NDVI derived from hyperspectral data (AISA-EAGLE/HAWK) recorded at spatial resolutions of 1, 2 and 3 m. Box plot for NDVI median and min–max values of grassland (a), ruderal vegetation (c), deciduous forest (e), mixed hardwood forest (g) and bare soil (i) and the semivariances with a lag distance of 50 m—grassland (b), ruderal vegetation (d), deciduous forest (f), mixed hardwood forest (h), bare soil (j)—at the investigation site with the land cover gradient of 25 km

Using the semivariance analysis, spatial comparisons can be made between the heterogeneity of NDVI for the differently recorded spatial resolutions of 1, 2 and 3 m. The semivariance for grassland with a spatial resolution of 1 m obtains a higher variance compared to the image data of grassland with a recorded spatial resolution of 2 and 3 m. Up to a lag distance of 10 m, the sill increases strongly, becoming flatter and smoother up to a lag distance of 50 m (Fig. 4b). For grassland, no stable sill is reached (maximum semivariance). In spite of only slight average differences in NDVI between 1 and 3 m (Fig. 4a), considerable differences result in the spatial distribution and the heterogeneity of NDVI between the three spatial scales investigated. For the land uses deciduous forest, mixed hardwood forest and bare soil, the semivariance analyses of NDVI show a trend at 1, 2 and 3 m (Fig. 4f–j) comparable to that of the grassland (Fig. 4b). After an initial sharp increase (range) in the variances (1, 2 and 3 m) up to a lag distance of ca. 10 m, a sill is then reached. This is maintained up to a lag distance of 50 m. The semivariance analyses of rural vegetation (Fig. 4d) show a completely different course compared to the other land cover classes investigated. Here, the variability increases systematically up to a lag distance of 50 m and no sill is reached.

Spatial scale effect on heterogeneity—up- and downscaling

The hyperspectral data originally recorded at 1–3 m were transformed into other geometric resolutions using the spatial resizing methods nearest neighbour, cubic convolution and bilinear method (Fig. 5). In this way, an upscaling of the ground resolution was carried out from 1 to 2 and 3 m respectively as well as a downscaling from 3 to 2 and 1 m spatial ground resolution (Fig. 5).

Fig. 5
figure 5

NDVI derived from hyperspectral data (AISA-EAGLE/HAWK) recorded at spatial resolutions of 1, 2 and 3 m and spatially up- and downscaled data. Box plot for NDVI median and min–max values of grassland (a), mixed hardwood forest (c) and bare soil (e) and the semivariances with a lag distance of 50 m—grassland (b), mixed hardwood forest (d) and bare soil (f)—at the investigation site with the land cover gradient of 25 km

In the box plot as well as in the semivariance analysis, it can be seen that after implementing the upscaling or downscaling methods with for example the spatial resolution from 3 to 1 m, although the geometrical characteristics of the new data set are altered, the spectral characteristics of the respective originally recorded image remain the same. Hence, a resampling of 1 to 2 m or 1 to 3 m results in the same median, minimum and maximum value as the output data set of 1 m. The same also applies to the semivariance of the NDVI for resampled hyperspectral data sets. The semivariance curves of the up- and downscaling resampled data still resemble their output data set in terms of the trend of their curves (Fig. 5).

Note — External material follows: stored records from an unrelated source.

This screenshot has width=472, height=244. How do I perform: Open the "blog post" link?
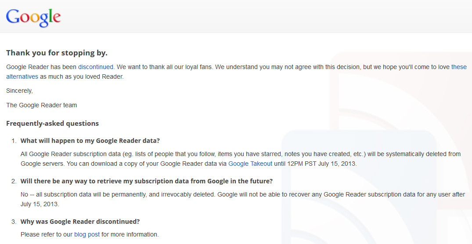87,234
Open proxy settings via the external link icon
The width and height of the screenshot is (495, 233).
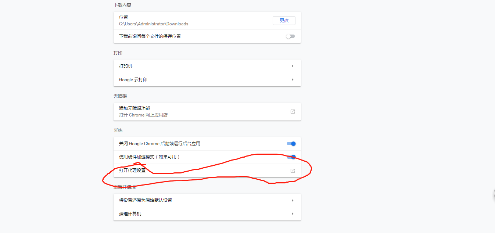coord(292,170)
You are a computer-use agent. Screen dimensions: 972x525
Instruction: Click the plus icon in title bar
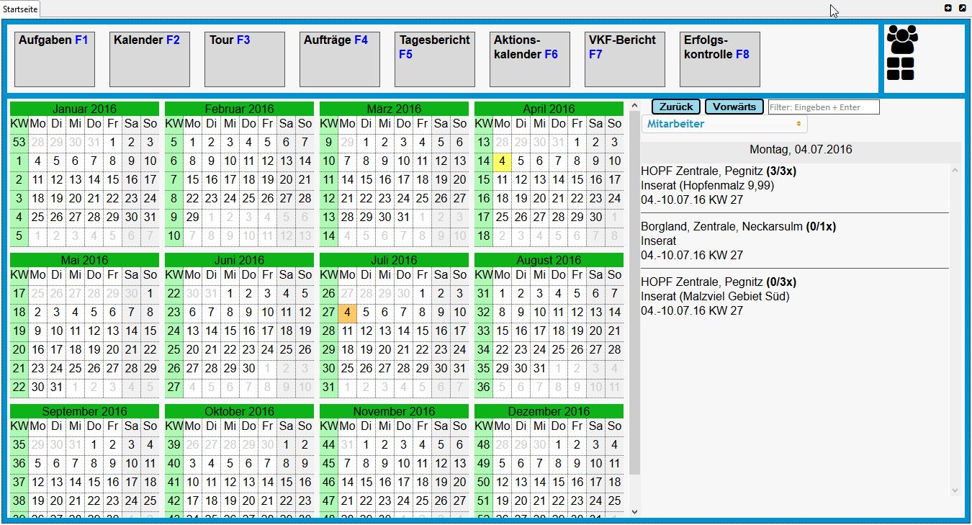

Spectral scale effect on heterogeneity

In the study area of Kreinitz, hyperspectral data were recorded with different spectral characteristics (Table 1) within a short time frame of 20 min. Therefore, the data sets can be compared with one another with respect to their spatial heterogeneity as a function of the spectral resolution (91, 121,183, 244, 367 and 491 spectral bands ranging from 400 to 2,500 nm). The effects of the different spectral sampling resolution on the median, minimum and maximum values as well as the semivariances of the NDVI for the five land use classes are presented in Fig. 6. The median, minimum and maximum NDVI values for all six land use classes show similar values. Hence, there are no statistically significant differences to calculate NDVI as a function of the spectral resolution depth of the hyperspectral sensor. This not only concerns the median, but also the variability of NDVI values for every land use structure investigated.

Fig. 6
figure 6

NDVI derived from hyperspectral AISA-EAGLE/HAWK data with a spectral recording resolution of 91 to 491 spectral bands and spectrally up- and downscaled data. Box plot for NDVI median and min–max values for grassland (a), ruderal vegetation (c), deciduous forest, (e) mixed hardwood forest (g) and bare soil (i) and semivariances with a lag distance of 50 m for grassland (b), ruderal vegetation (d), deciduous forest (f), mixed hardwood forest (h) and bare soil (j), at the study site of Kreinitz

A comparison of the NDVI values of the six land use class investigated shows an expected high NDVI value for grassland of 8.5–9, of 6.5–7 for ruderal vegetation, an NDVI value of 8.5–9 for deciduous forest, an NDVI value of 7.5–8 for mixed hardwood forest as well as an NDVI value of 6.5–7 for bare soil, respectively.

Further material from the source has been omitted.